Stephen Harper. Chastened by the realities of what is possible the new PM has promised to behave. As a reward he is no longer chained up in the kennel but free to run around the yard. Having internalised the discipline of centrism, however, the PM can expect a nice life. He is free to work away on his long-term plan to tilt the political balance permanently to the right as long as its done quietly and there are no surprises. Within the Party he is in great shape as a successful commander. There won’t be a peep out of the troops. Looking outwards, the Liberals have been crushed, the NDP aren’t serious and there is no Quebec to deal with – they’re now the NDP’s problem. The PM can play the long game, or he can retire with honour at the end of four years. Things could be worse.
Tory MPs. Step and fetch it. Bow and scrape. Lick and spittle. Kiss the ring and polish those apples. Junior ministries for those who keep their noses clean and their shirts brown (or the other way round). Great prospects of re-election in four years for those that need the pension qualifying period.
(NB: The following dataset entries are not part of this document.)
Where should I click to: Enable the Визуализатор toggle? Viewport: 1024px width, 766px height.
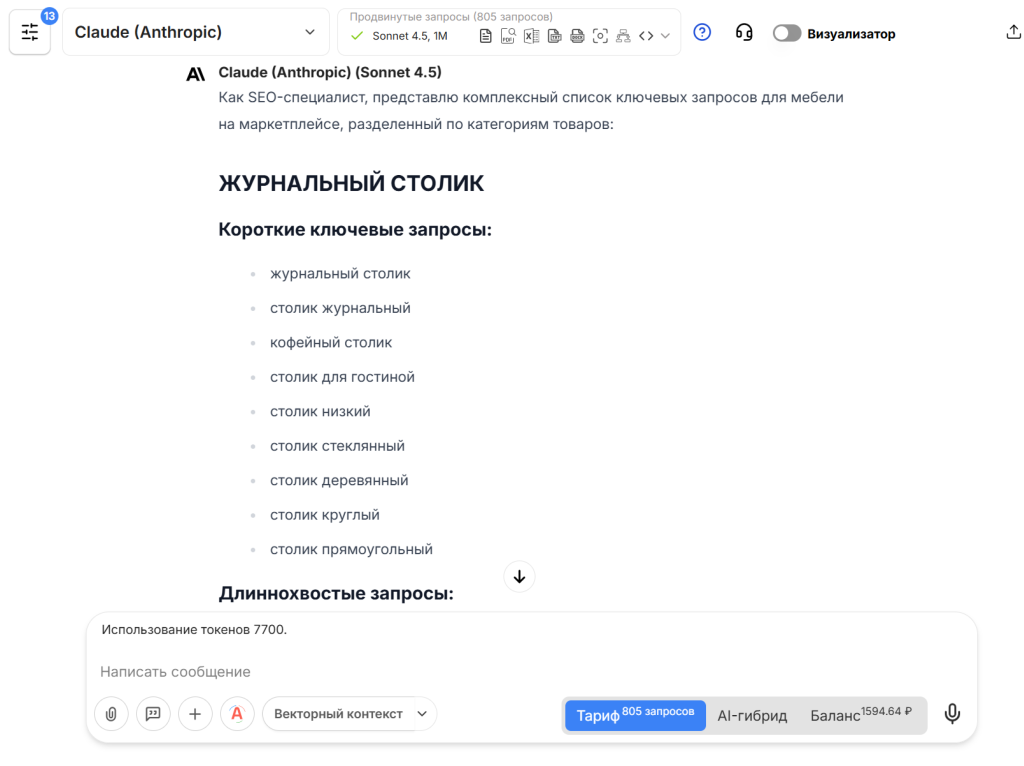pyautogui.click(x=787, y=33)
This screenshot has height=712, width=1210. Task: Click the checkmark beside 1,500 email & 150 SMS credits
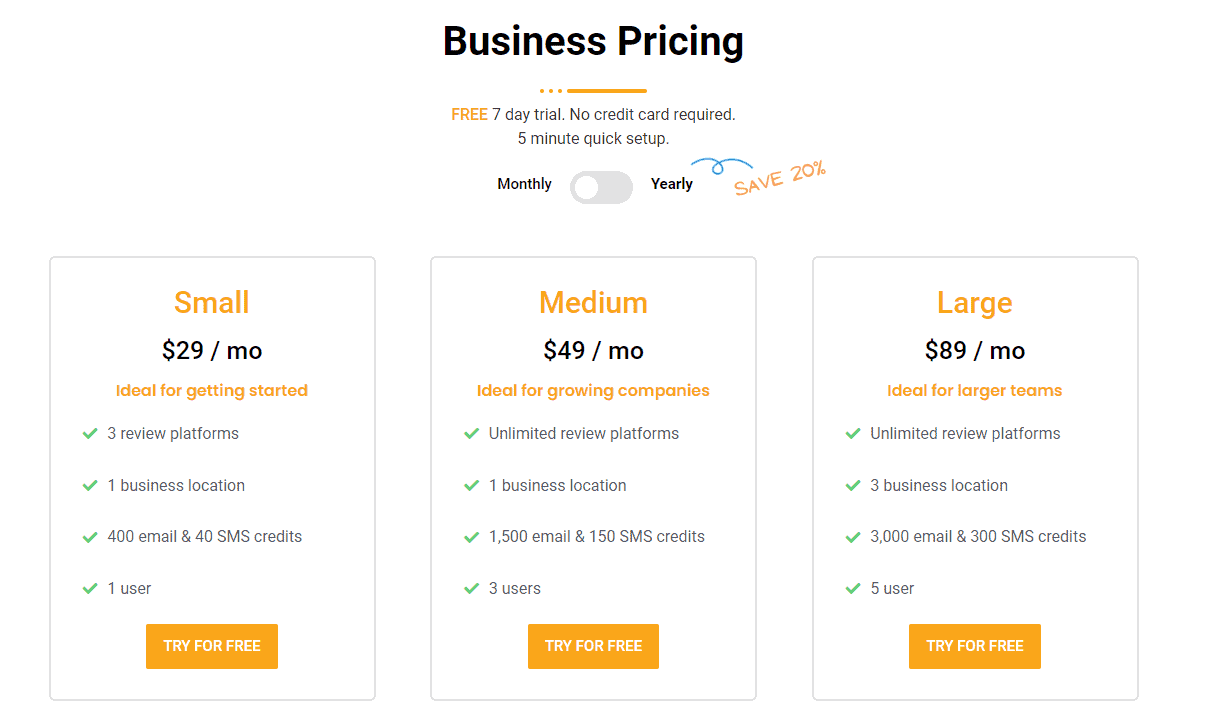[x=471, y=536]
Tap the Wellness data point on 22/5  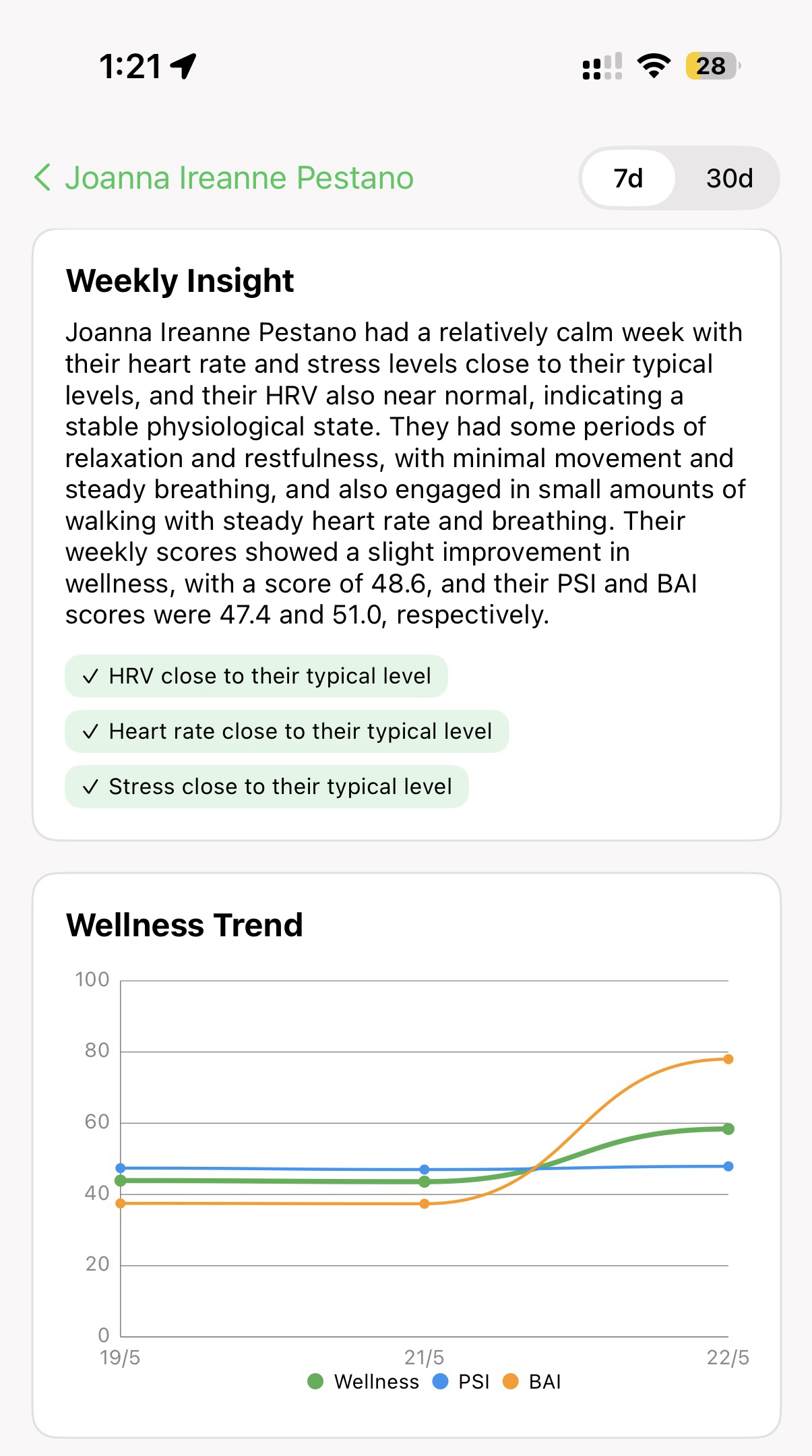[x=728, y=1129]
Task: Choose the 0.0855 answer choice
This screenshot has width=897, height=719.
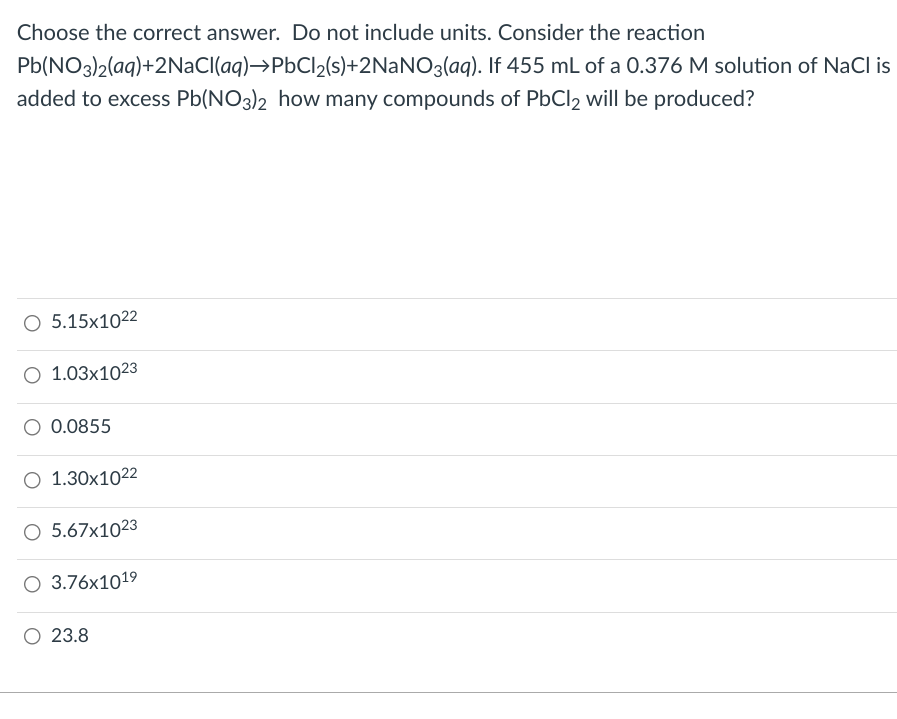Action: (32, 427)
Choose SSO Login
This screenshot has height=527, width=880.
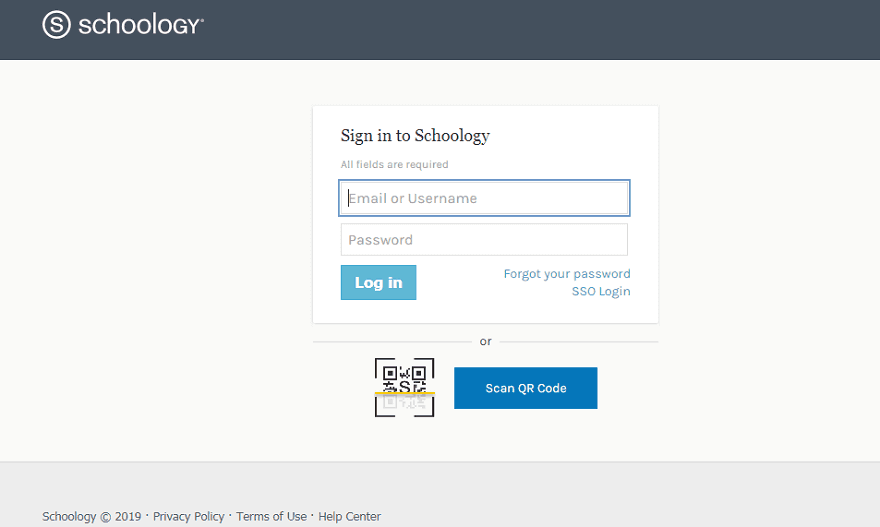pyautogui.click(x=600, y=292)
The NDP. The entertainment value of Jack Layton bouncing into Stornaway is going to be hard to top. Life is certainly going to be interesting for the new kids from the Bloc, er, . . . on the block. The Parliamentary cohort now looks like something created by Dr Francophone, sorry . . Frankenstein, with 60 per cent of MPs from Quebec, and many of them clueless newbies. Jack is going to have his hands full. Unlike the disciplined ranks of Tory Storm Troopers, this crew is going to be all over the place, and they won’t be shy about bawling out Quebec’s latest demands – in fact, their constituents expect nothing less. One wonders how long it will be before some of the old-school anglo socialists start looking back at the good old days of just 35 seats and a manageable party instead of the Siamese twin that the gods of politics have fused into being. Worth noting is that they only have 43 seats in the ROC, where the Tories outnumber them by more than 3 to 1.
The Liberals. A great example of success breeding failure. Years of winning resulted in the leaching away of any actual convictions. The party became all operators and strategists but stood for nothing. A rotten tree waiting to be blown over. Continuing complaints about unfair Tory attack ads show that a lot of people still don’t get it. The Libs now have to completely rebuild. They are not dead forever as there is certainly a space for a centre-left party. But they won’t be able to do this for the next election, which means it will be a decade before they have a hope of getting back to power.
The Greens. Seats up, vote down. More evidence, as if any was needed, that ecological concerns are blown about like a leaf by the gusts of the economy. Elizabeth May’s reserves of kooky good cheer are going to be tested over the next four years.
Fiscal conservatives. Absolutely nowhere. Just like before the election.